霊峰富士山(TANAKA Juuyoh (田中十洋), CC BY 2.0, via Wikimedia Commons)

 日本の神道は自然への畏敬と祖先崇拝を中心に、長い歴史の中で自然発生的に形成されてきた信仰体系です。しかし、神道には明確な教義や経典、創立者が存在しないため、「宗教」ではないと見なされることが多いと言われています。

 なぜ経典や教義、創立者がなければ、「宗教」と見なされないのでしょうか?その理由は何なのでしょうか?

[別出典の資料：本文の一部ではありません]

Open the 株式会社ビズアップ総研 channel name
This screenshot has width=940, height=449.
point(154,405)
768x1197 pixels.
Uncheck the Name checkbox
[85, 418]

 今回はその謎について掘り下げていきたいと思います。

一、伝統宗教の創立者は地上に下りた神?

 東洋も西洋も同じように、古代から人々は神々の存在を信じてきました。神に対する理解は国や民族によって異なりますが、一般的に、神は人間をはるかに超えた知性と能力を持つ存在として認識されています。

 釈迦牟尼、イエス、老子は、それぞれ仏教、キリスト教、道教を創立しました。彼らは神の言葉を語り、神の奇跡を見せ、人々から尊敬と信仰を集め、人間の姿をもって地上に現れた偉大な神だと思われています。

1) 超人の能力と智慧を持つ

 仏教の開祖である釈迦は苦行を続けた後、菩提樹の下で悟りを開き、宇宙の真理が見え、宇宙の各空間の真相も見え、大いに神通力を顕したと伝えられています。

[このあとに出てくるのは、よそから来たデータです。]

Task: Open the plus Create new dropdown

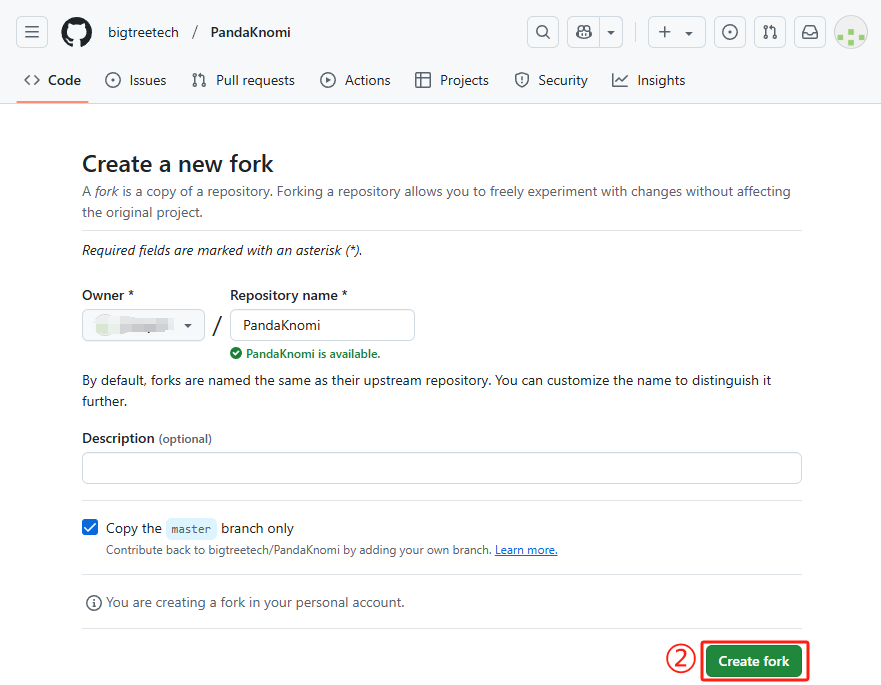Action: pos(677,32)
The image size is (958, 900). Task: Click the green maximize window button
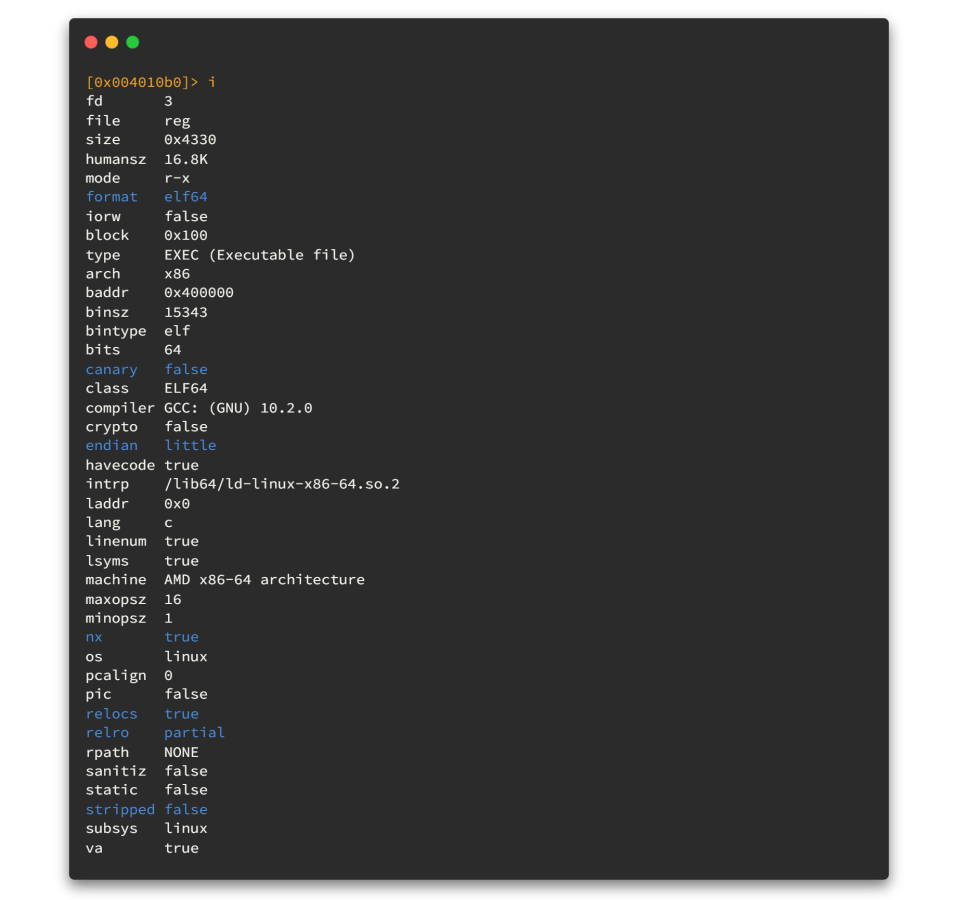[133, 42]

 釈迦は、一粒の砂の中に三千大千世界を見ることができ、そして、一粒の砂はあたかも一つの宇宙のように、その中に生命があり物質もあると説きました。

 釈迦が特別な智慧と能力を持てるのは、神様だからだと考えられています。

 イエスも神であると信じられています。イエスは、病人を癒したり、水をワインに変えたり、死者を蘇らせたりするなど、数々の奇跡を行いました。イエスは人間の罪を償うために十字架にかけられましたが、3日後に復活しました。この復活は、イエスが神の子であること、人間を罪から救う力があることを証明する最も強力な根拠だと思われます。

 道教の祖と言われる老子は、道教の最高神である太上老君(たいじょうろうくん)の原型とされています。

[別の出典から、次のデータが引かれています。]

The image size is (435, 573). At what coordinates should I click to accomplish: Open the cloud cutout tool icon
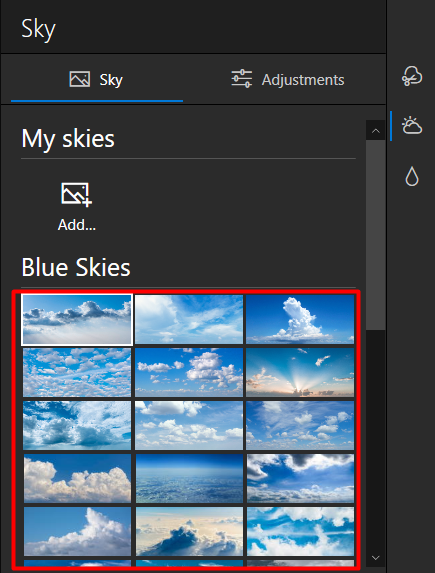tap(412, 76)

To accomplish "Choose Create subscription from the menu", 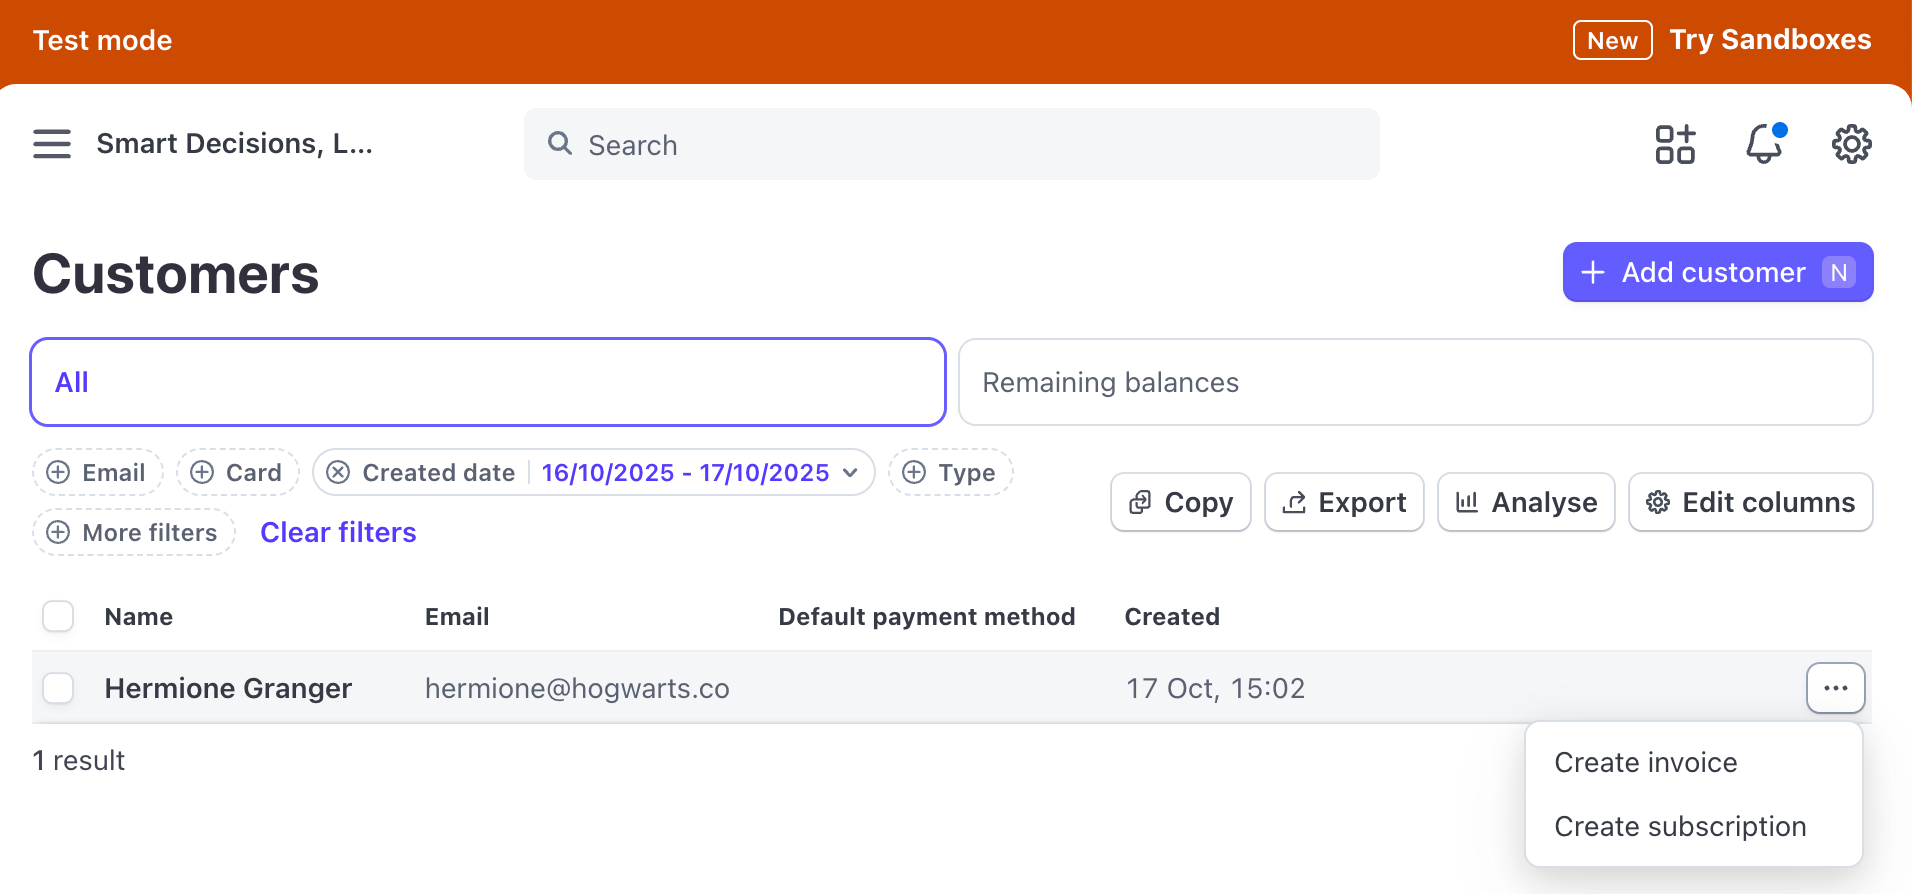I will (1679, 826).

 老子は、宇宙の成り立ちや万物を生み出す根本的な原理である「道」を、人間が理解できるように説き、人間が目指すべき理想の生き方、すなわち自然との調和、無為自然などの原理を示唆しました。老子は古代中国のみならず、現代にも大きな影響を与えている人物です。

2)「道」や「法」を説く

 釈迦、イエス、老子は、それぞれ宗教を創立し、自らの教えを説きました。釈迦は「法」、イエスは「福音」、老子は「道」を説いたとされています。

 宗教の創立者らは真理と真実を広め、善と悪を区別する基準を示し、人々の心を善に導き、人間が持つべき世界観や人生観の基礎を築き上げました。

 そして、生命には次元の差があり、道徳水準の向上によって生命が昇華することができ、生命は宇宙のさらなる高い次元に入ることができることも教えてくれて、人類に修煉の文化を残してくれたのです。

3) 主宰する天国を持っている

 広大な宇宙には、数多くの天国が存在していると思われています。例えば、阿弥陀如来は極楽浄土を、薬師如来は瑠璃世界を、釈迦如来は娑婆世界を、そして西洋の神も自らの天国を持っているとされています。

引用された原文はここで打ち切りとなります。